Research Areas_old




The research program combines mathematical and algorithmic foundations of reliable AI along with domain knowledge in three core application domains (as visualised in this figure): medicine & healthcare, robotics & interacting systems, and algorithmic decision-making. For these applications, which are of major importance for Germany, reliable AI methods are most urgently needed. Thus, the school’s research addresses a highly impactful and innovative topic with core societal demands in domains of public interest.


Mathematical and Algorithmic Foundations

Reliability of AI with all its facets can only be achieved through a profound understanding of its foundations. In fact, the current gap between theory and practice of AI methodologies is one of the key obstacles for deriving comprehensive guarantees as required by critical applications. Supporting our goal of reliable AI, the general research challenges we aim to address are twofold.
Firstly, we aim to establish theoretical guarantees for AI. This includes expressivity of AI models, analysis of learning algorithms, generalization capabilities of trained AI systems, and aspects such as robustness, aiming predominantly at concrete error bounds and certification. A particular challenge are novel and highly complex architectures such as graph neural networks or transformers. Secondly, to support reliability, we research algorithmic foundations of AI on relevant topics, such as IT security, federated learning, distributed systems, and causal modeling, thereby ensuring a tight link to the application domains and their practical realization.

Fellows in Foundations


Medicine and Healthcare

In relAI, we combine the expertise in AI healthcare and medicine to successfully tackle these challenges. AI has the potential to fundamentally transform the future of medicine and healthcare by enabling earlier and more accurate diagnosis and better treatment, leading to improved outcomes for patients and increased efficiency in healthcare. The emergence of AI for medicine and healthcare also offers a number of transformative opportunities for economic growth. Examples cover prevention and early detection, e.g. AI for wearable devices as well as AI for screening (e.g. mammography).

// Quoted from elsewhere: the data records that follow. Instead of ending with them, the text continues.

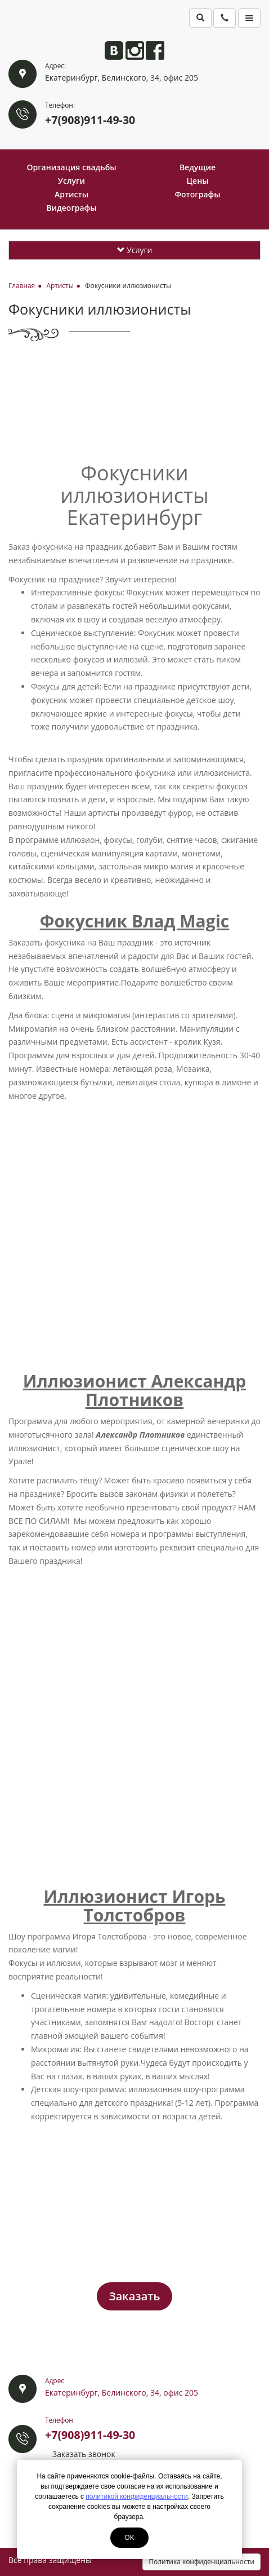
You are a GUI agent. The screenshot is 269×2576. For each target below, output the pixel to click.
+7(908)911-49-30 (90, 119)
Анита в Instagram (134, 50)
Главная (21, 285)
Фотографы (197, 194)
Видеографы (71, 207)
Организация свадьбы (71, 167)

A key requirement for the successful deployment of AI in clinical environments is the development of safe, secure, and trustworthy ML techniques. In particular, advances are required in robust and data efficient learning, privacy preservation, and interpretable deep learning.

Fellows in Medicine & Healthcare


Robotics and Interacting Systems

Engineers and computer scientists are currently developing autonomous systems with AI techniques as a core component. This provides endless possibilities but also comes with enormous challenges regarding safety, security, and privacy. For example, how to guarantee safety of an autonomous agent (e.g., a robot in a human environment) under all circumstances, given that a designer cannot foresee all situations the agent will face in the future? How to balance the advantages of AI cloud computing with the increased risk of security violations? How to leverage data to adapt to the needs of a human user while bearing privacy concerns in mind? To answer such questions, relAI will focus on safe, secure, and privacy-preserving AI in the context of autonomous agents and interacting systems.

Fellows in Robotics & Interacting Systems


Algorithmic Decision-Making

Ever more applications in AI consider prescriptive modeling in the sense of learning a model that stipulates appropriate decisions or actions to be taken in real-world scenarios: Which medical therapy should be applied? Should this person be hired for the job? Decisions of that kind are increasingly automated and made by algorithms instead of humans, often relying on AI methods. Our ambition is to develop AI-based methodologies for reliable algorithmic decision-making (ADM).

This comes with the need to address specific technical issues such as the lack of an objective “ground truth” underlying every prediction, and learning from partial training information, comprising feedback about the decision made, while lacking information about counterfactuals. Methodological research on ADM will be complemented by more application-oriented research on reliable decisions in business and management.